Chapter 1 of …New Republic, “Boy Soldiers of the American Revolution: The Effects of War on Society”, demonstrates a fairly common pattern. The author has a bunch of data and no single frame to capture it all, so they say something like “X is a complicated subject. Different people related to it in a variety of ways for a variety of reasons.” In the particular case of Boy Soldiers… X is “boys/young men fighting for America in the Revolutionary War”, and the variety is “Some boys chose to fight for patriotism, material advancement, or to help their family. Some but not all did this against their parents’ objections. Other boys were forced to fight by their families over their objections.”

Or in more words

The factors that drew these soldiers into the service indicate the great diversity of experience in boyhood in revolutionary America. In the glimpses we have of them and their families at the moment of enlistment, we see that some enjoyed the care and protection of their parents while others suffered at the hands of mercenary ones. Some went to war against their parents’ inclinations while others were thrust into it over their own objections.

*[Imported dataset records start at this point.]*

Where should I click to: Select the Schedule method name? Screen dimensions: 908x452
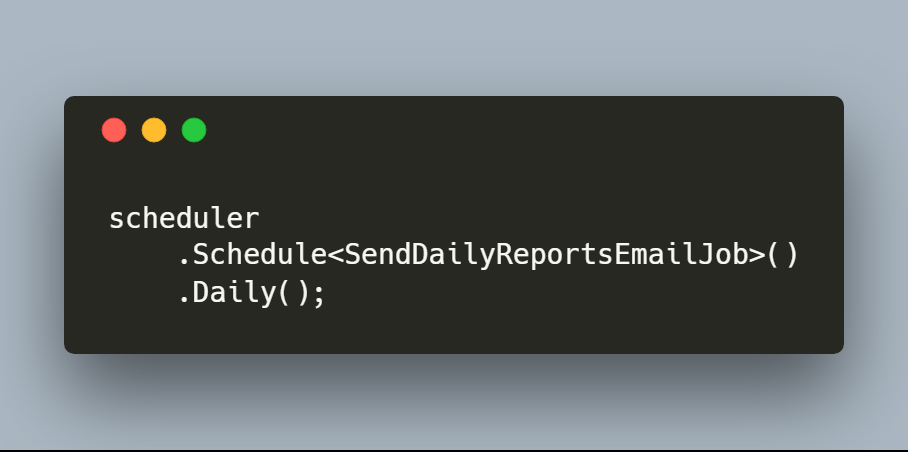(x=261, y=256)
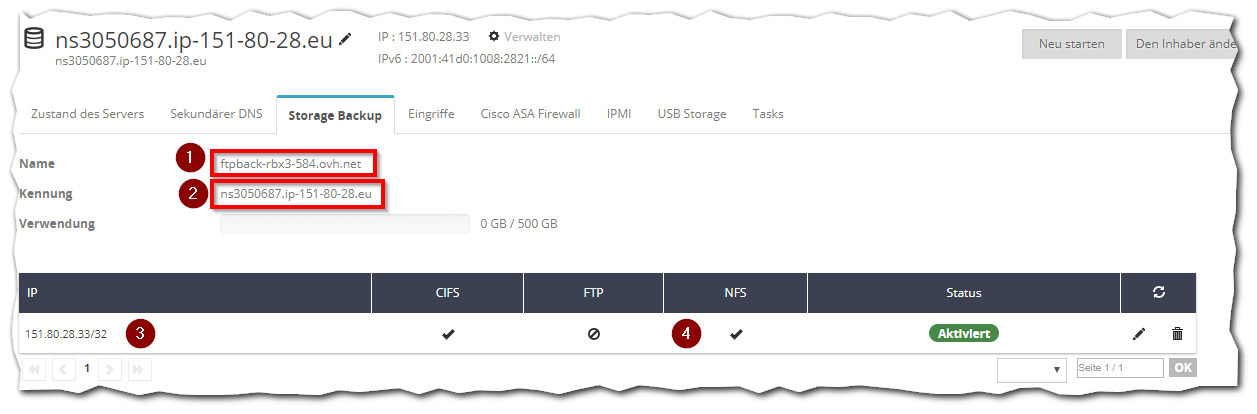Screen dimensions: 1257x414
Task: Click the Seite 1 / 1 page input field
Action: coord(1120,368)
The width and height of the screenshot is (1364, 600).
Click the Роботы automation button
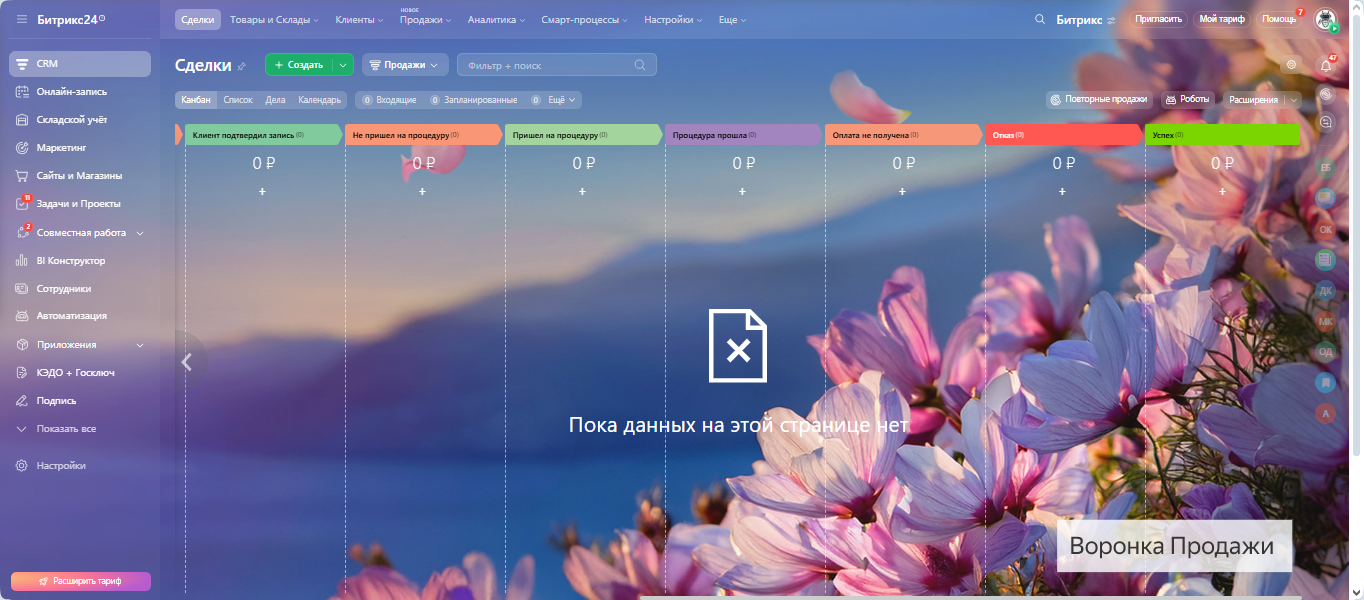coord(1188,100)
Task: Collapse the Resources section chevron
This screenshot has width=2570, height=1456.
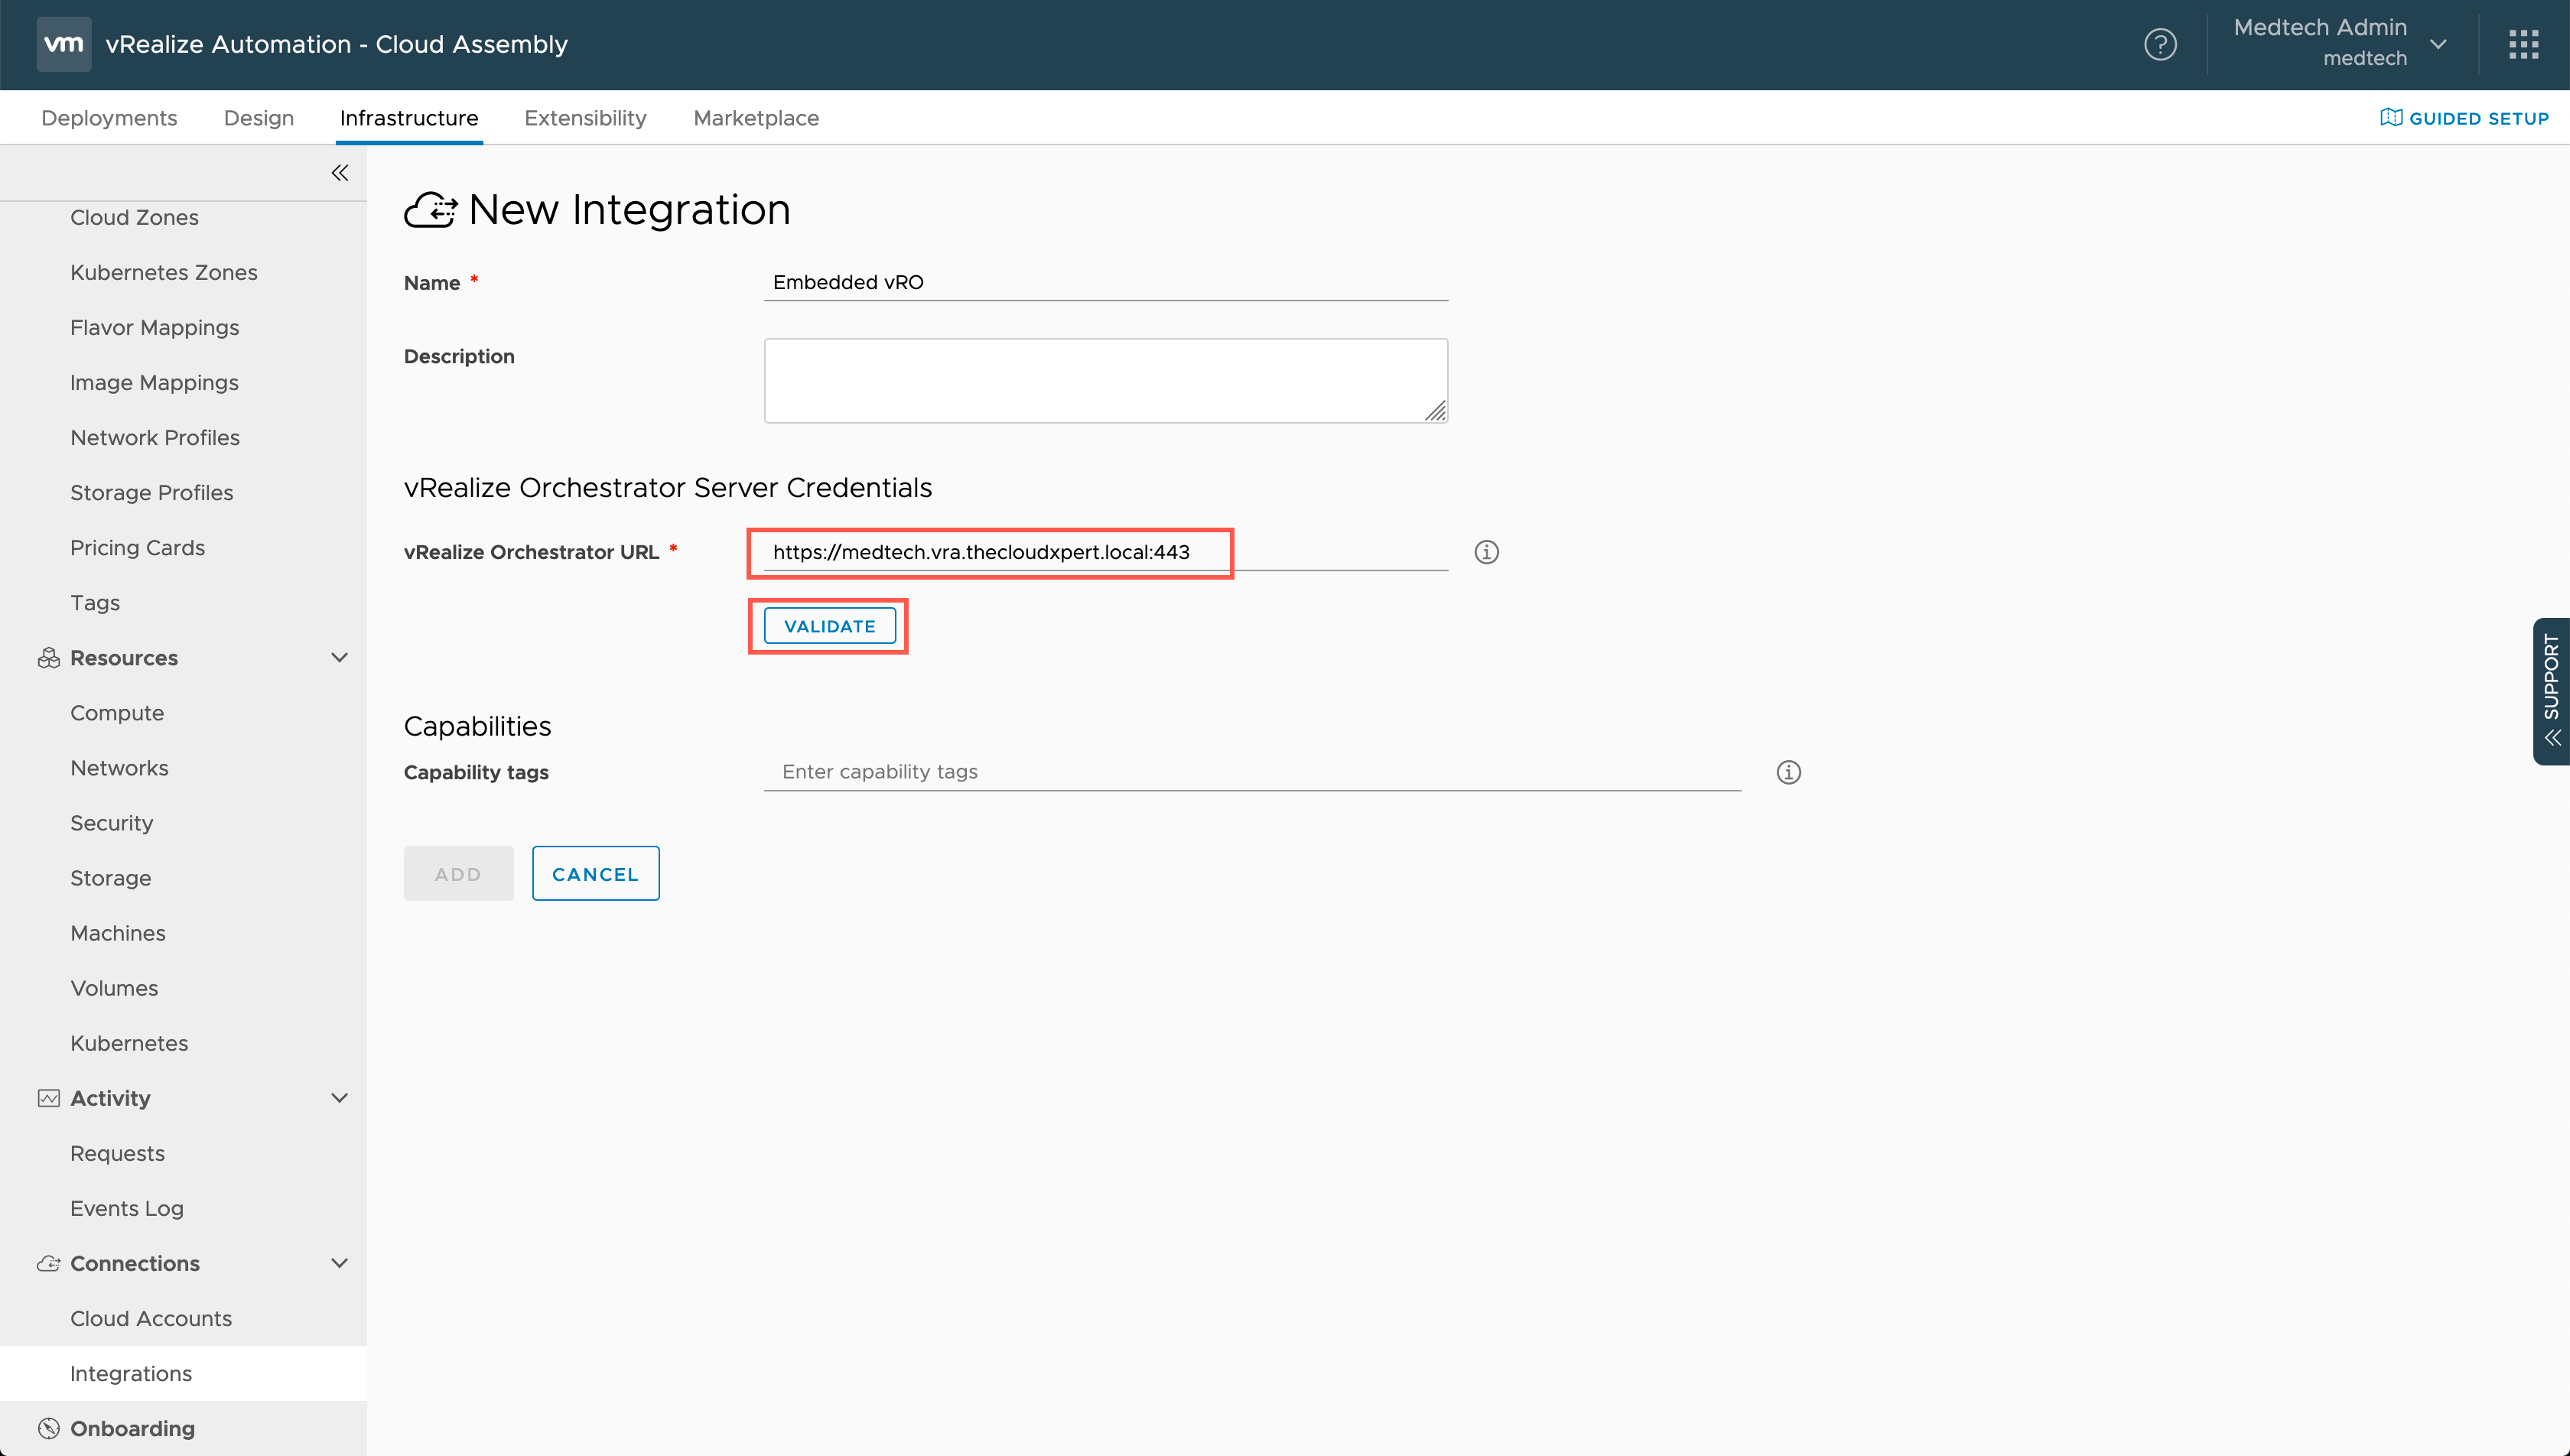Action: 339,657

A few boys thought that the army would be a more hospitable place than the places they lived or that it would be an escape from jobs that were tedious and frustrating. For many more, military service was an issue around which they could negotiate with their fathers when they wanted opportunities that could take them away from home. Some saw a real opportunity to contribute to the financial well-being of their families. They could do this either directly by turning over their pay or bounty money or indirectly by substituting for an older family member, allowing the more needed laborer to stay home, or by relieving their families of the need to support and feed them. A few, such as Josiah Brandon, were drawn by the cause itself to set their own course.

Boyer, Paul S.. Children and Youth in a New Nation (Children and Youth in America) (pp. 26-27). NYU Press short. Kindle Edition.

 

The chapter consists of first hand accounts of different boys enlisting in the army for different reasons, and some comments on the state of the evidence.

I could easily see a world where the same amount of actual facts, models, and and narratives led to both the theses of the style of Chapter 1 of CaYiaNN and Chapter 12 of CiCA, depending on writing skill and adherence to a guide book but independent of the quality of information or author understanding. “Iunno” and “A bunch of things happened for a bunch of reasons” are both good descriptions of a pile of data you don’t have a cohesive explanation for. If anything I’d expect “Iunno” to be associated with higher quality works, since it’s more honest. That’s clearly not happening in these cases, although obviously a sample size of two is too small to draw any conclusions.